Ich gehörte seit ungefähr einem halben Jahr einer Gruppe von essgestörten Frauen an, die sich regelmäßig trafen und ihre Probleme oder auch Fortschritte besprachen. Am frühen Abend hatte ich an einer Sitzung teilgenommen. Sie war, wie meistens, anstrengend gewesen. Einmal Eßstörungen, immer Eßstörungen? Manchmal hatte es wirklich den Anschein. Wer rasant auf die Vierzig zuging und sich seit den Jugendjahren mit Magersucht oder Bulimie herumschlug, durfte getrost davon ausgehen, dass sie Teil seines Lebens geworden war und es wohl auch bleiben würde. Mein Therapeut Bastian hatte letztens ähnliches verlauten lassen. Je ausgeglichener ich war und je sicherer ich mich fühlte und mit den Alltagsanforderungen zurechtkam, desto weniger Einfluss hatte die Eßstörung auf mein Befinden, meine Entscheidungen, meine Gefühle. Sie blieb im Hintergrund– um dort allerdings aufmerksam zu lauern. War ich voller Unruhe, musste ich Konflikte lösen oder fühlte ich mich unwohl in meiner Haut, war mein Kalorienzähler schnell zur Stelle und die Essenseinteilerin gab eifrig ihre Kommentare ab, dicht gefolgt von der Oberschenkelvermesserin.

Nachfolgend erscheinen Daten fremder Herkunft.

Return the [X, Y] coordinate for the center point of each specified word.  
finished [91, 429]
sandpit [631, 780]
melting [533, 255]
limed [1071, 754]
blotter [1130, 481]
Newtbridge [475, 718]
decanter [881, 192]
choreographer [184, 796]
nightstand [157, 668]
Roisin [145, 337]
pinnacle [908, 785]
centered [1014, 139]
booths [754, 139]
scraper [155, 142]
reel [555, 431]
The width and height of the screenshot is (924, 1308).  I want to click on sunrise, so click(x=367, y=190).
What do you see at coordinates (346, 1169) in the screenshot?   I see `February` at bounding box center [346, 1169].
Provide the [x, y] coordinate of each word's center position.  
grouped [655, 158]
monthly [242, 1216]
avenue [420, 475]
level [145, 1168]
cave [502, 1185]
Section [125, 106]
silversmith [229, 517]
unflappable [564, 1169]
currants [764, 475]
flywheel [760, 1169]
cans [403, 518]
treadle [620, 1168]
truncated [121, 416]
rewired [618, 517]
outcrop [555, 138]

Ich wog durchschnittlich vier bis fünf Kilo mehr als im letzten Spätherbst, als Rieke mit mir in die Klinik gefahren war, weil ich zu viele Abführtabletten genommen und vom Durchfall gefährlich geschwächt war. Jahrelang hatte ich regelmäßig zu Abführtabletten gegriffen, um mein Gewicht zu halten oder zu drücken. Seinerzeit hatten Kim und ich uns gerade getrennt, und sie hatte in einem üblen Streitgespräch meinen wunden Punkt getroffen. Nun brachte ich also etliche Kilo mehr auf die Waage, die ich mal in Hundertgrammschritten, dann wieder pfundweise zugelegt hatte und die mir manchmal den Angstschweiß auf die Stirn trieben, obwohl ich wusste, dass es lächerlich war. Ich hatte ein für meine Größe und mein Alter immer noch niedriges Gewicht und war sehr schlank. Aber tief im Inneren fühlte ich mich oftmals dick, pummelig, unansehnlich. Außenstehende können das kaum nachvollziehen und halten es wahrscheinlich für kokette Spinnerei. Letztens sagte mir ein Kollege, den ich länger nicht gesehen hatte, dass ich so wohl aussähe und dass die etwas runderen Wangen mir besonders gut stünden. Rundere Wangen? Ich erschrak. Zog den Bauch ein, überprüfte mein Kinn. Nagende Unruhe. Wenn das verzerrte Bild, das ich von mir selbst hatte, mich zu sehr bedrängte –immerhin wusste ich, dass es verzerrt war, doch ändern konnte ich es trotzdem nicht–, dachte ich an Sabine. Sie war auch in der Gruppe gewesen und an Weihnachten im Jahr zuvor an Magersucht gestorben.